- [Excerpted passage]:
# Counseling



## jd08 (Nov 20, 2012)

Some of you may know my situation; I've posted on here numerous times.

Long story short we are going to try counseling. Well even that is an issue.

My wife wants us to go see a Christian "counselor." I use that term loosely because the guy isn't actually a licensed counselor. He has a degree in counseling but no license to practice. He operates out of his house and brands himself as a "life coach." She wants to see him because he came to speak to a group of moms that she's involved in which meets at the local church once a week. 

I have problems with this. First, I don't really consider myself a Christian. I don't want to go to a marriage counselor to be preached at and read Bible verses for an hour. I don't judge others but I do not feel comfortable in this setting. Second , the counselor is not licensed and runs his business from home. He told my wife that he doesn't have a payment arrangement with his clients but that he accepts suggested "donations" of $50 per session. 

I expressed my concerns to her and told her I wanted to at least see someone who has a license. She said she doesn't like "psychologists" because she's had bad experiences in IC with them in the past. 

She made an appointment for us to see this guy next week. I do NOT want to go. What should I do?
_Posted via Mobile Device_


----------



## SunnyT (Jun 22, 2011)

If you are really wanting to work on the marriage, then I'd go. I'd give it a try..... for HER. Just because she wants to. 

I'd try weird stuff with h if he asked....it's part of the whole partner thing.


----------



## anonim (Apr 24, 2012)

a professional copunselor would be better imo. how does she know this guy? If you arent BOTH comfortable with the counselor its not gonna work


----------



## soccermom2three (Jan 4, 2013)

SunnyT said:


> If you are really wanting to work on the marriage, then I'd go. I'd give it a try..... for HER. Just because she wants to.
> 
> I'd try weird stuff with h if he asked....it's part of the whole partner thing.


I agree. I would go at least once to check it out. Maybe you can make agreement if you go see her guy then she agrees to see someone you pick. Maybe then you two can make a decision on who to continue to see.

- [Provided material]:
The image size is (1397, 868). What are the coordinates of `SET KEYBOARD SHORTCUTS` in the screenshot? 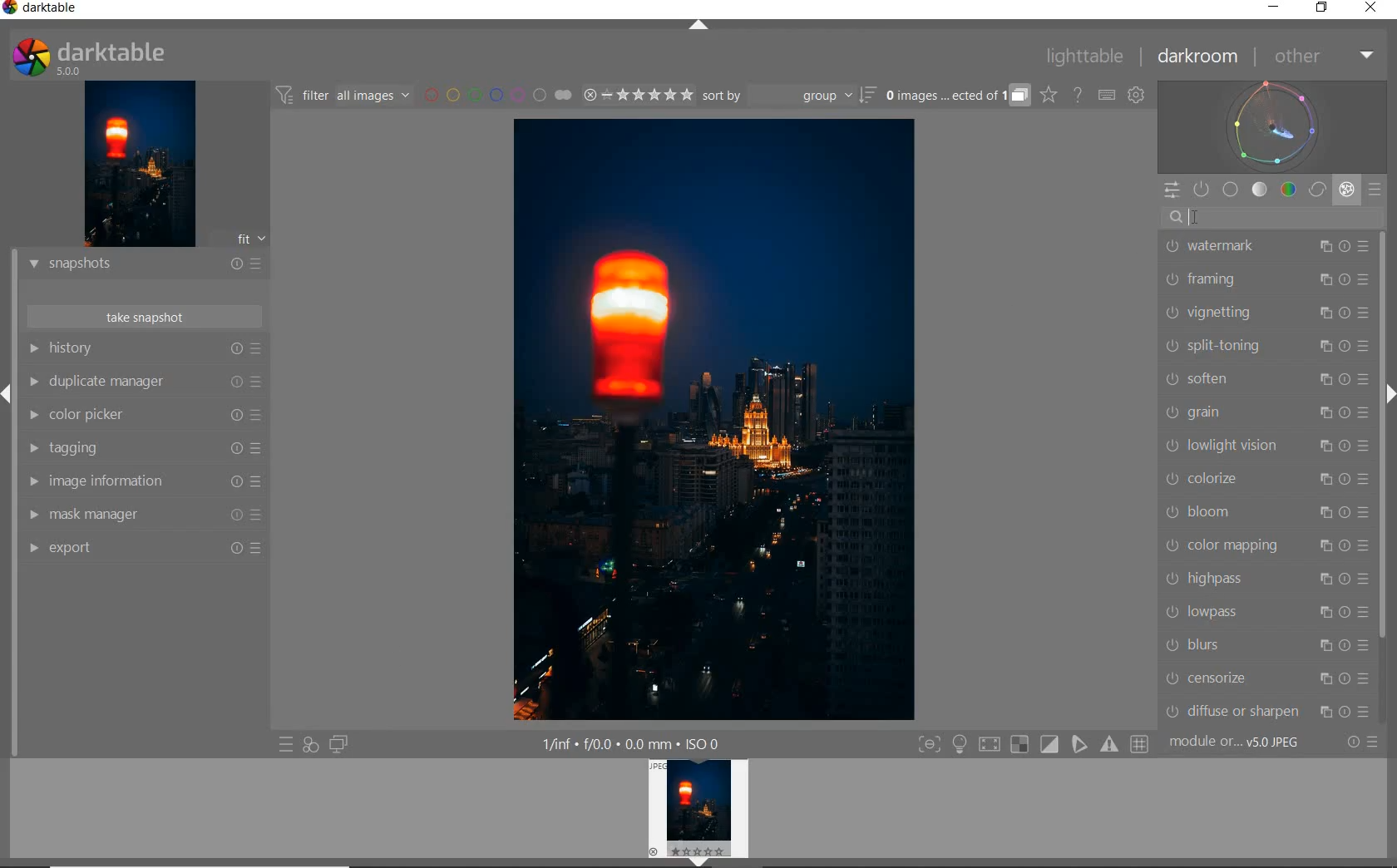 It's located at (1106, 95).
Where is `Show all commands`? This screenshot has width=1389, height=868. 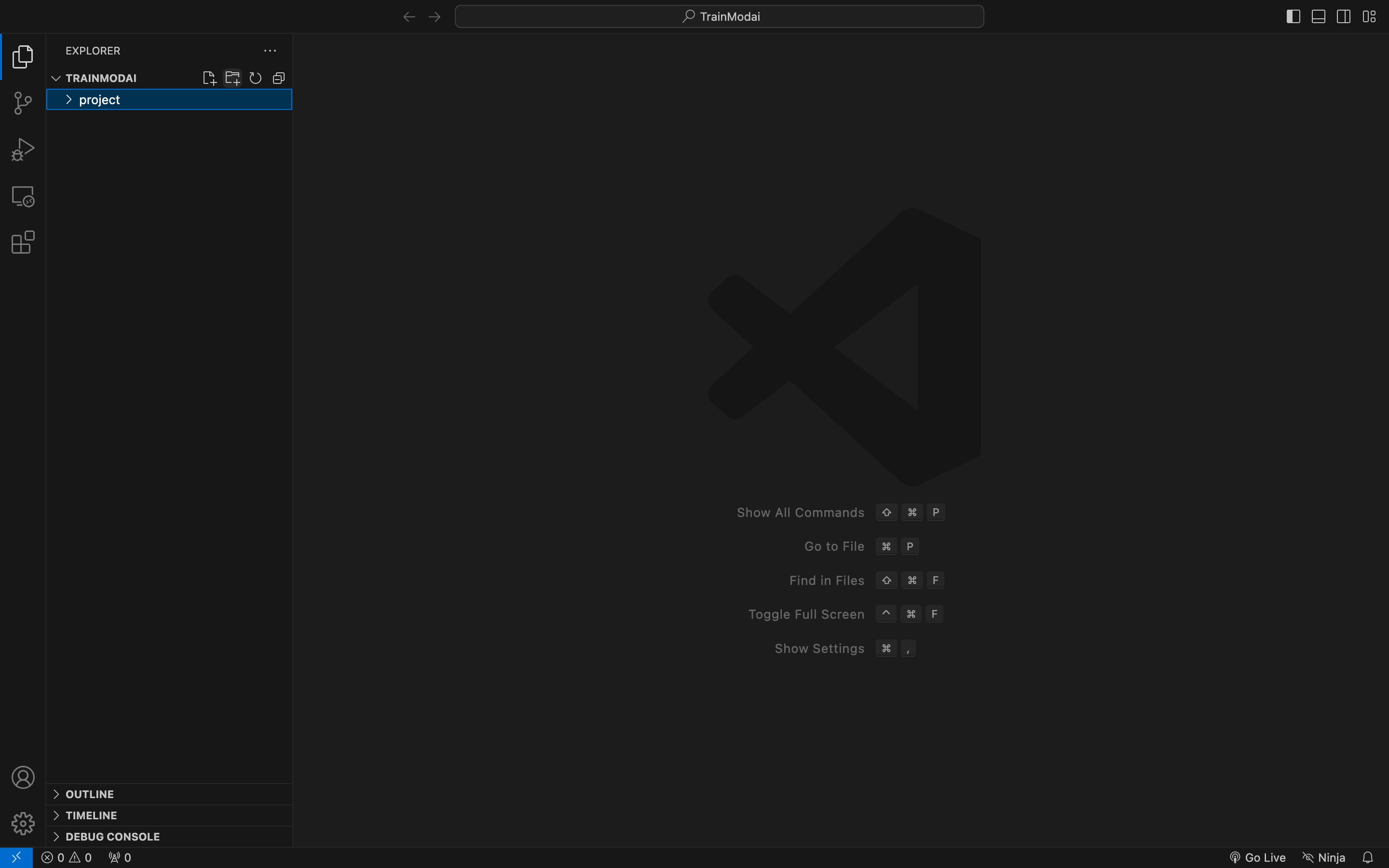 Show all commands is located at coordinates (835, 510).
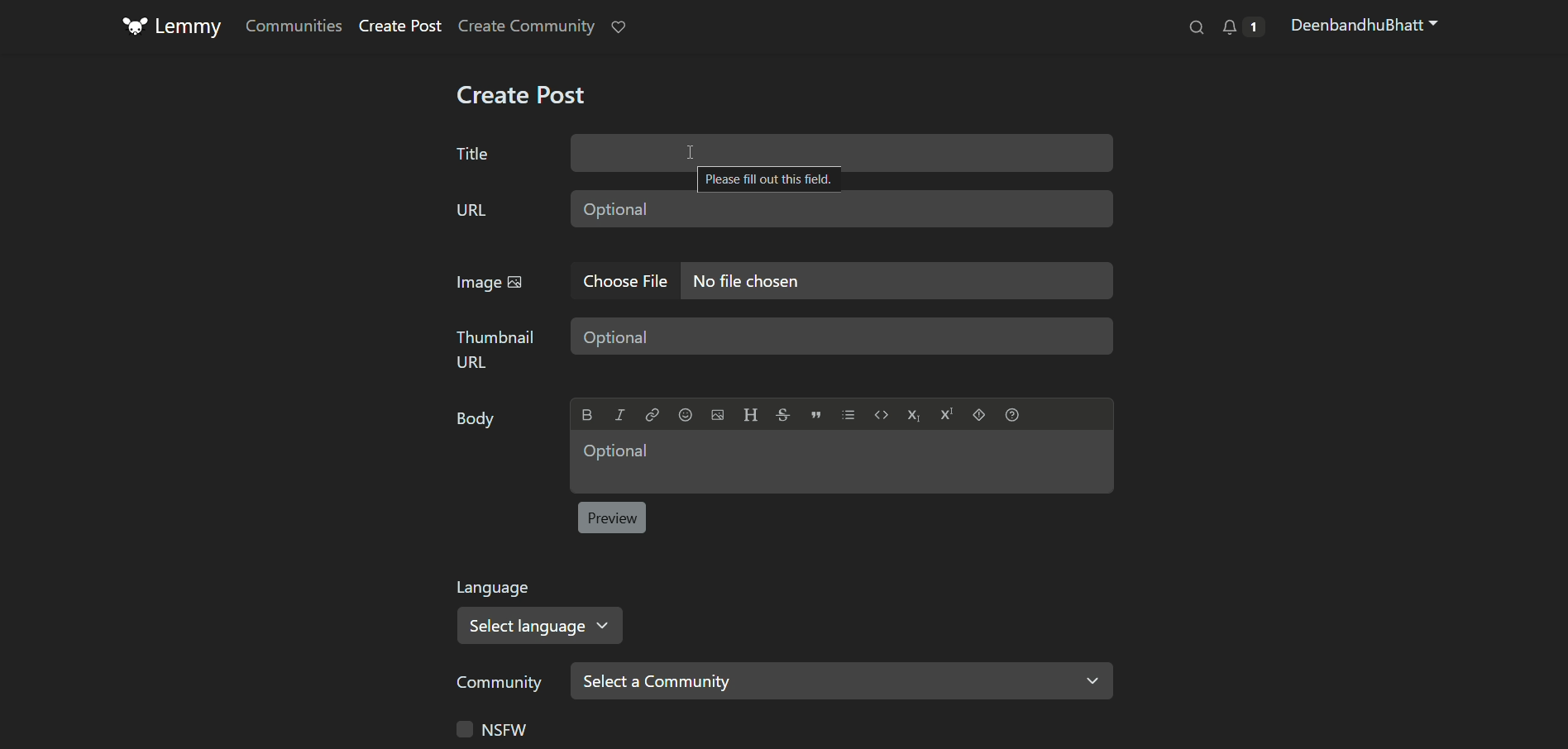 Image resolution: width=1568 pixels, height=749 pixels. What do you see at coordinates (898, 279) in the screenshot?
I see `text box` at bounding box center [898, 279].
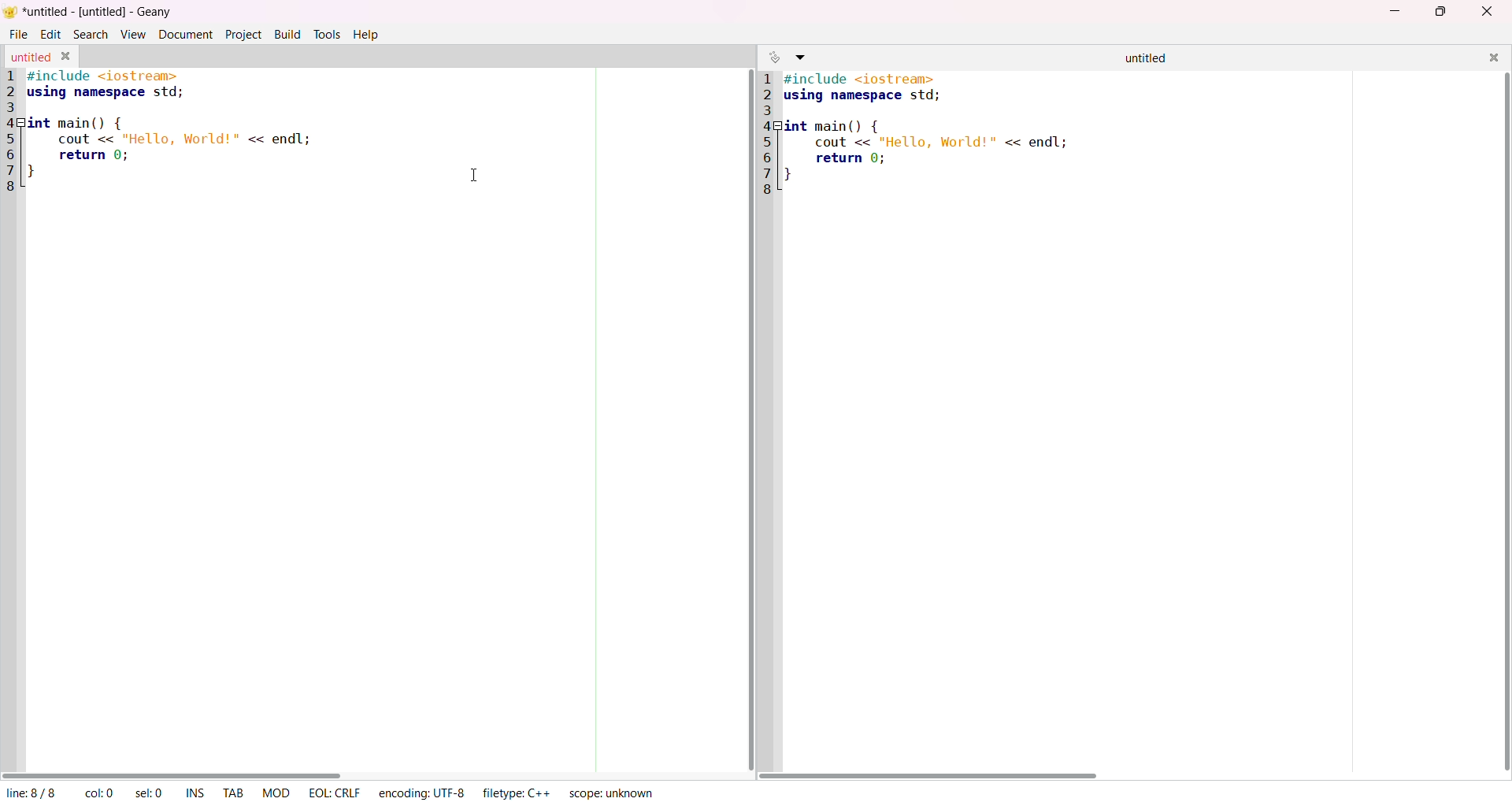  Describe the element at coordinates (93, 792) in the screenshot. I see `col: 0` at that location.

- [Goal A]: In the counseling thread, what "donation" does the life coach suggest per session?
- [Goal B]: Carry the counseling thread forward from its final sentence.

- [Reply A]: $50 per session.

- [Reply B]:
----------



## honcho (Oct 5, 2013)

I would not see this person simply because the two of you cannot agree. She has heard him speak and obviously she liked what she heard, you look at him and unlicensed and aren’t comfortable. The whole working out of the house, unlicensed, life coach, accepting donations instead of just having a straight out fee, that stuff in general would make me nervous to start with. 

Your seeking counseling because you are having trouble communicating, and you wont open up because your not comfortable with the situation. You don’t need to see a full blown psychologist but you can find licensed social workers etc. who are capable of helping. I think you are probably better off going with someone who does this for a living and has better credentials than a donation working out of the house.


----------



## jd08 (Nov 20, 2012)

He came last year to speak to a group she's involved in. She said she likes what he said. I asked her what she liked about what he said and she couldn't remember - typical. 





anonim said:


> a professional copunselor would be better imo. how does she know this guy? If you arent BOTH comfortable with the counselor its not gonna work


_Posted via Mobile Device_


----------



## Omego (Apr 17, 2013)

It can't hurt to give it a try.
_Posted via Mobile Device_


----------



## Nucking Futs (Apr 8, 2013)

Try it one time, you might like it and find that he's on your side. If not, use your professional skills and training to argue him in circles until he cries.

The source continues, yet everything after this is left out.